YOUR OBJECTIVE: Convert the listing from the line with "Click the delivery truck icon" through the line with "pyautogui.click(x=59, y=20)", both included, into a two-column CSV with the columns instruction and coordinates, one row per entry holding its text and its answer, each in a single quoted field with line breaks replaced by spaces. Leave the pictures out.

INPUT DATA:
+++

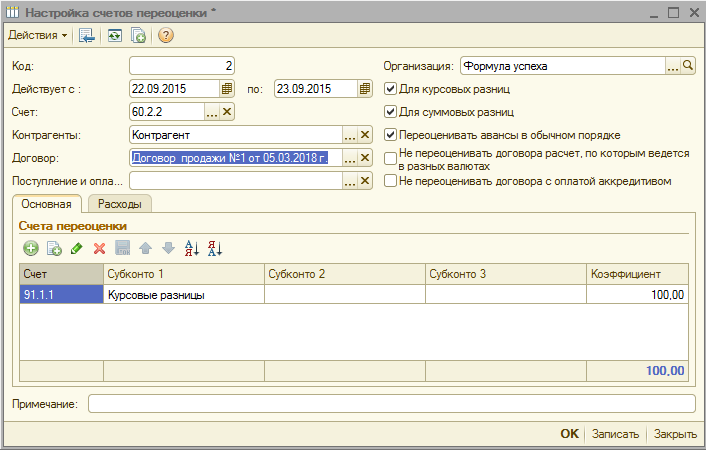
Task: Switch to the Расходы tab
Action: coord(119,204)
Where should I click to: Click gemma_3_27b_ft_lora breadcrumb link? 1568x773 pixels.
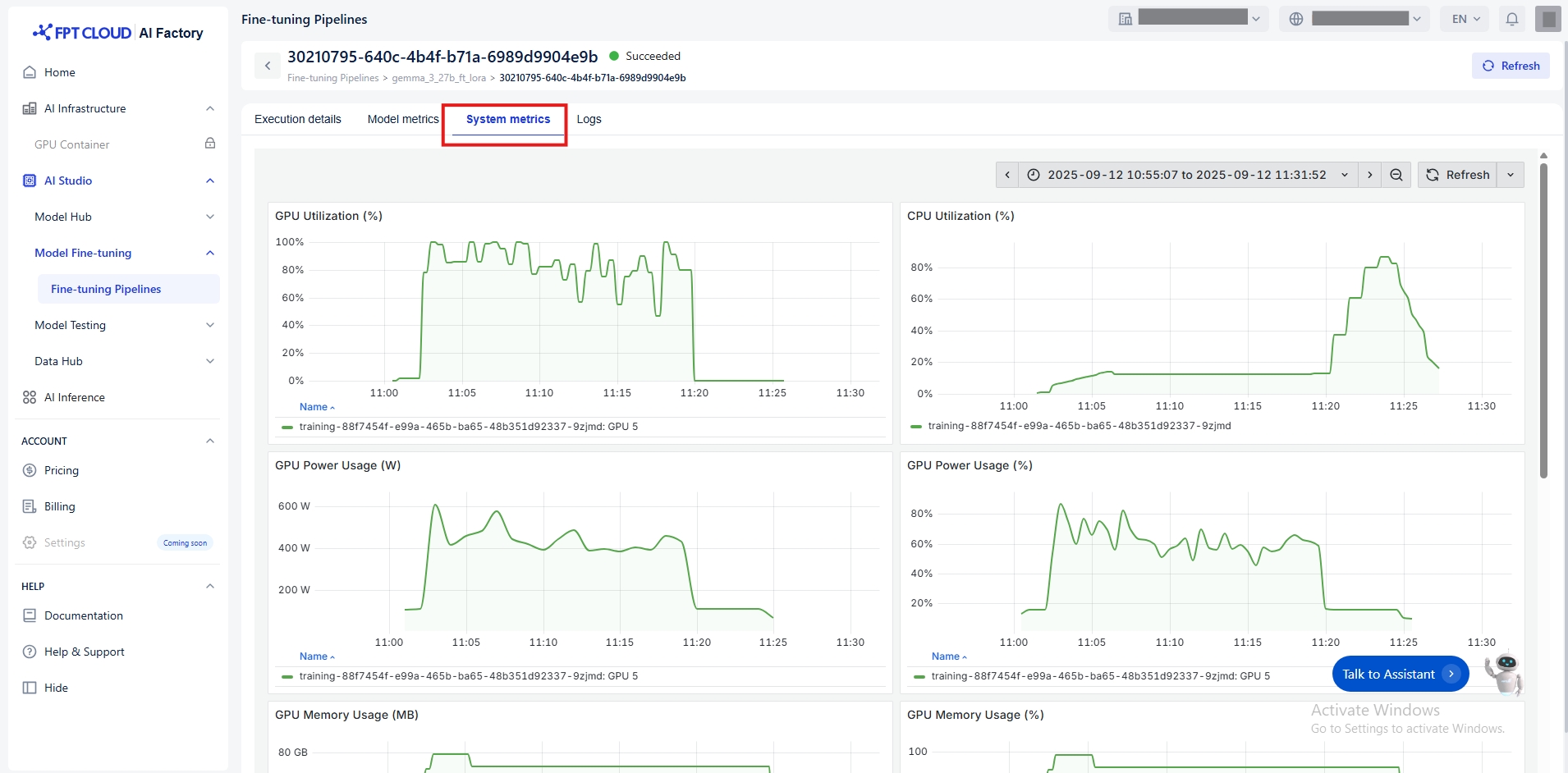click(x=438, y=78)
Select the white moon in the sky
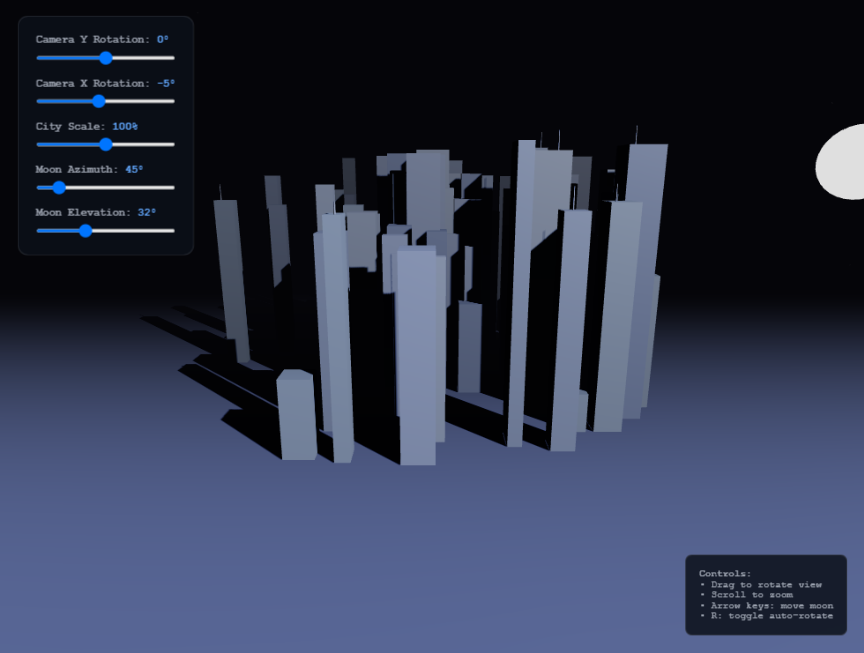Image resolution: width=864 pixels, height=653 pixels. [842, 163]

+++

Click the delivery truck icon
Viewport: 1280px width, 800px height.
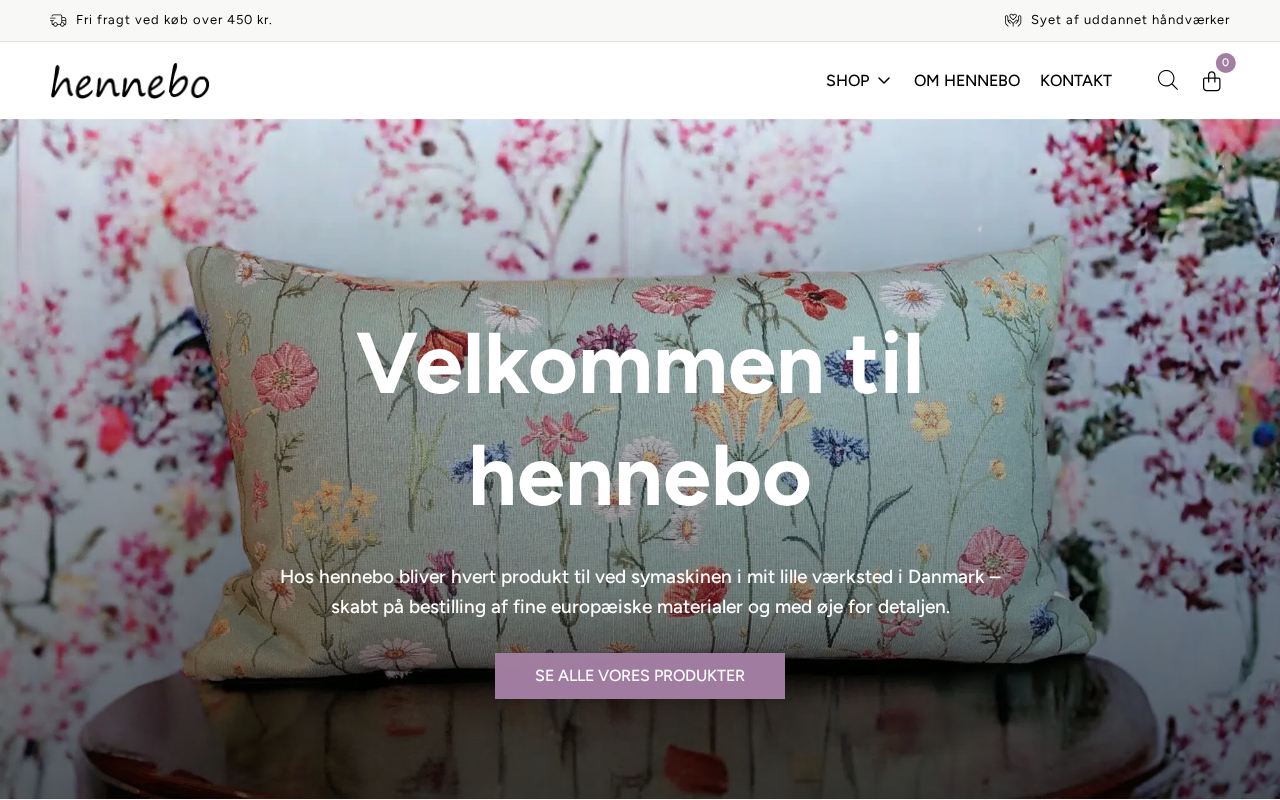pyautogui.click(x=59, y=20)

+++

OUTPUT FOR THIS EXERCISE:
instruction,coordinates
"Click the delivery truck icon Viewport: 1280px width, 800px height.","pyautogui.click(x=59, y=20)"